Köln – Er galt als einer der meistgesuchten Rocker Deutschlands. Der ehemalige Chef der Kölner Hells-Angels-Ortsgruppe „C-Town“, Erkan Akyol (39), war mit internationalem Haftbefehl wegen Mordes gesucht. Nach Informationen aus mehreren unabhängigen Quellen ist der Rocker nun tot. Sein Tod ereignete sich unter ungeklärten Umständen im Iran.
Der türkische Staatsbürger war weltweit zur Fahndung ausgeschrieben, nachdem er 2015 in Köln einen Albaner (29) getötet haben soll. Akyol floh daraufhin in die Türkei, wo er aufgrund seiner Staatsbürgerschaft nicht ausgeliefert wurde. Doch auch dort geriet der Schwerverbrecher in Konflikt mit der Unterwelt. Im Jahr 2025 wurde in einem Istanbuler Lokal ein Anschlag auf ihn verübt.

Nach überstandenem Anschlag Flucht in den Iran
Der Rocker überlebte den Angriff mit einer Schussverletzung am Bein, eine unbeteiligte Frau wurde ebenfalls getroffen. Anschließend soll Akyol den Mord an einem iranischen Geschäftsmann in Auftrag gegeben haben. Da das Opfer überlebte, nahm die türkische Polizei die Fahndung nach dem Rocker auf. Vor sechs Monaten setzte sich Akyol daraufhin in den Iran ab.

Offizielle Todesursache: Herzinfarkt
Nach BILD-Informationen hielt sich der 39-Jährige in Karadsch auf, einer Stadt mit zwei Millionen Einwohnern nahe Teheran.
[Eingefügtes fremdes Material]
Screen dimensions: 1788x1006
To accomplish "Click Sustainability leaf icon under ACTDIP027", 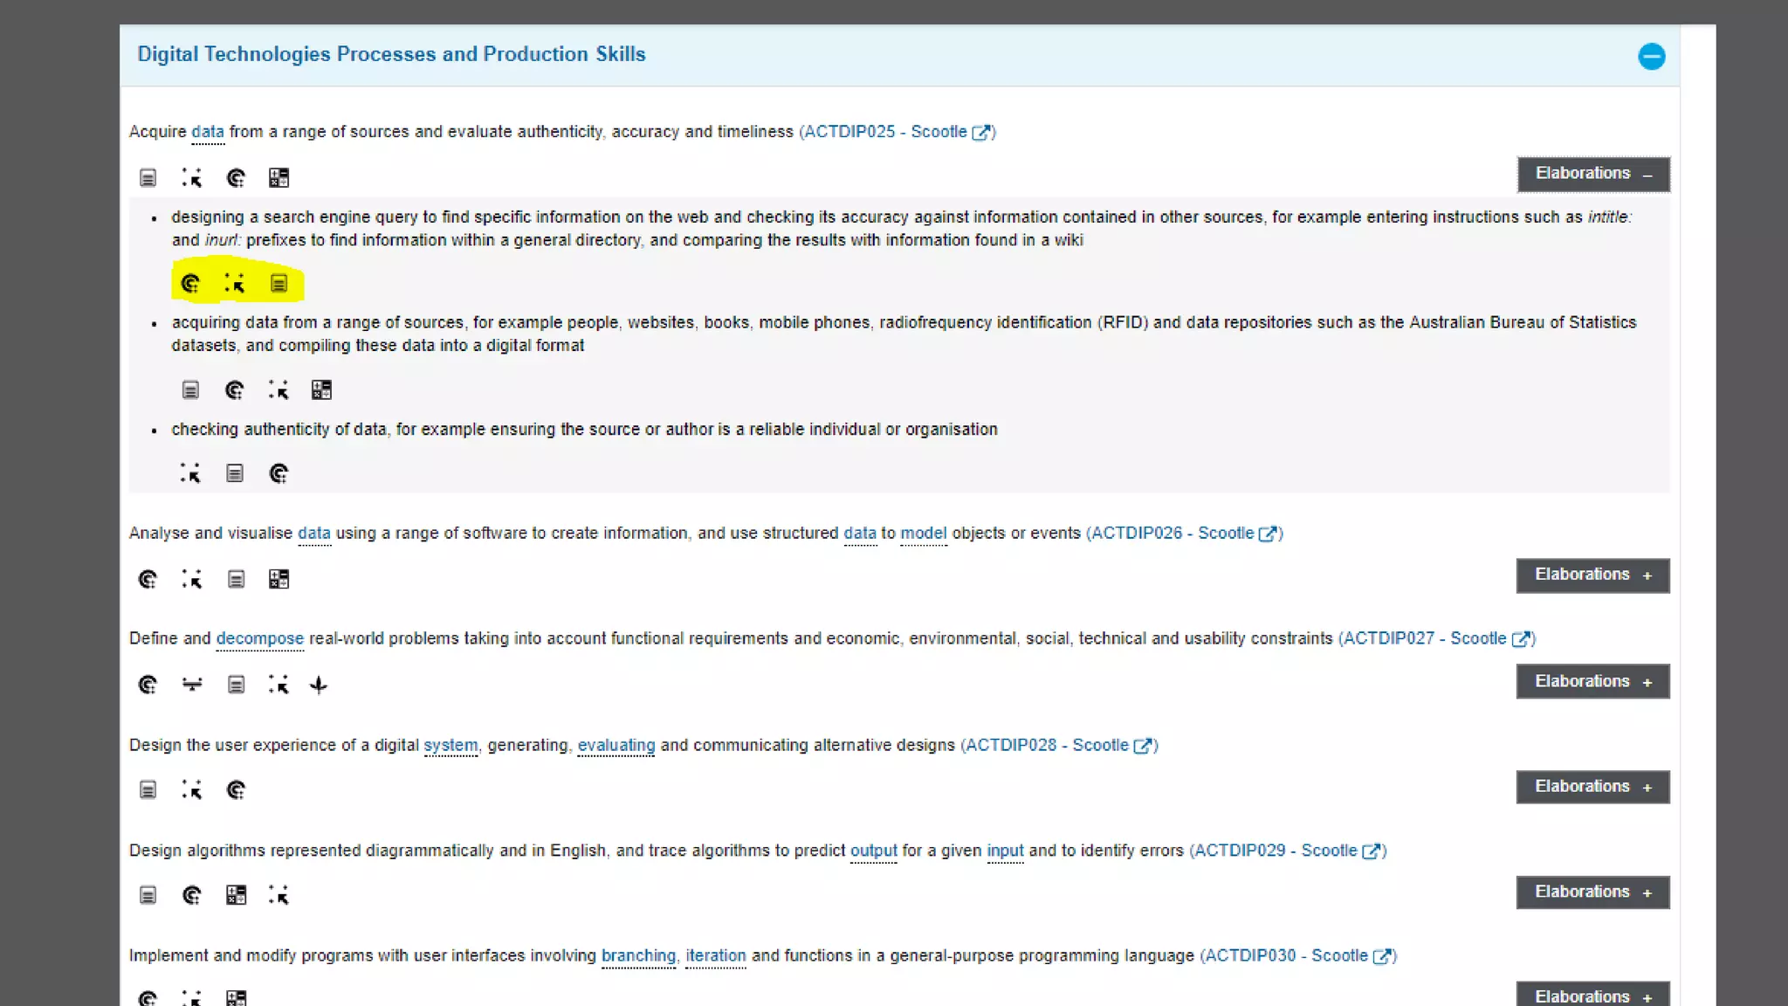I will tap(319, 686).
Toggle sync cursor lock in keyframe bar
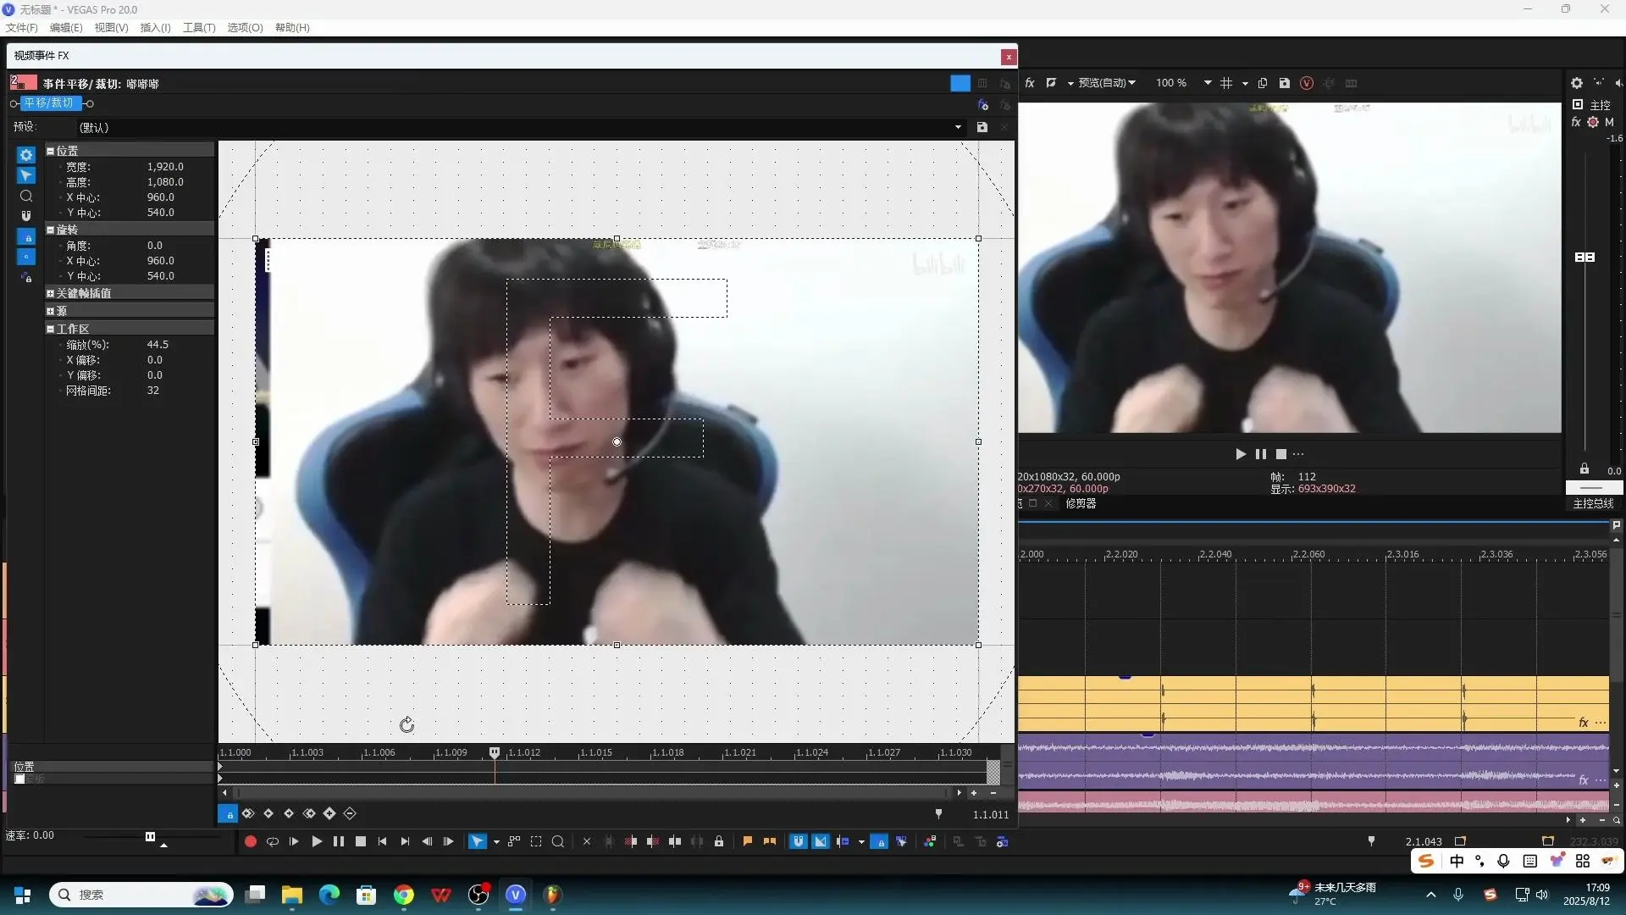 click(x=228, y=813)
Dort suchte er Schutz bei dem ebenfalls gesuchten Gangster Ahmet N. Akyol soll am Sonntag, dem 15. März, gestorben sein. Die örtliche Polizei bestätigte seinen Tod in einem offiziellen Schreiben, das BILD vorliegt. Darin heißt es: „Die betreffende Person begab sich in ein medizinisches Zentrum, um einen Arzt oder Zahnarzt aufzusuchen, und wurde dort behandelt. Dem Bericht zufolge erlitt sie einige Stunden später einen Herzinfarkt und verstarb.“

Eine unabhängige Überprüfung dieser Angaben ist im Iran nicht möglich. Auch deutsche Polizei- und Staatsanwaltschaftsbehörden sind über Akyols Tod informiert, äußern sich gegenüber BILD jedoch nicht dazu.
Verdacht auf Giftanschlag
In der Kölner Rockerszene wird die offizielle Herzinfarkt-Version bezweifelt. Stattdessen wird ein Giftanschlag für möglich gehalten. Denn auch Akyols Kontakt Ahmet N. soll laut nformationen Vergiftungssymptome wie Nierenversagen zeigen und um sein Leben kämpfen. Wer ein Motiv für einen Anschlag auf die beiden haben könnte, bleibt unklar.
Für Akyols in Köln lebende Angehörige stellt sich ein weiteres Problem: Aufgrund des Krieges im Iran kann der Leichnam nicht ausgeflogen werden, und auch ein Landtransport gilt als zu riskant. Eine unabhängige Untersuchung der Todesursache ist daher vorerst nicht möglich.
Wechsel von den Hells Angels zu den Bandidos
Zuletzt hatte Erkan Akyol im Dezember 2025 für Aufsehen in der Szene gesorgt, als er seinen Übertritt zu den Bandidos bekannt gab. In einem Video spuckte er auf das heilige Symbol der Hells Angels: die Kutte. Dies wurde als Kriegserklärung gewertet. Im Internet trauert nun Deniz S., der Boss der Bandidos „West Area“, mit einem Schwarzweiß-Foto, das Akyol mit einem „Dhū l-faqār“-Schwert zeigt – einem wichtigen Symbol für Schiiten und Alewiten. Er schreibt: „Möge er in Frieden ruhen, mein Bruder, der Löwe.“ Akyols jüngerer Bruder hat sein Instagram-Profil schwarz eingerahmt.
Mit Akyol starb bereits der zweite bekannte deutsche Rocker im Iran. Vor zwei Jahren wurde Ramin Yektaparast (36), ehemaliger Boss der Hells Angels in Mönchengladbach und ebenfalls wegen Mordes gesucht, in Teheran erschossen.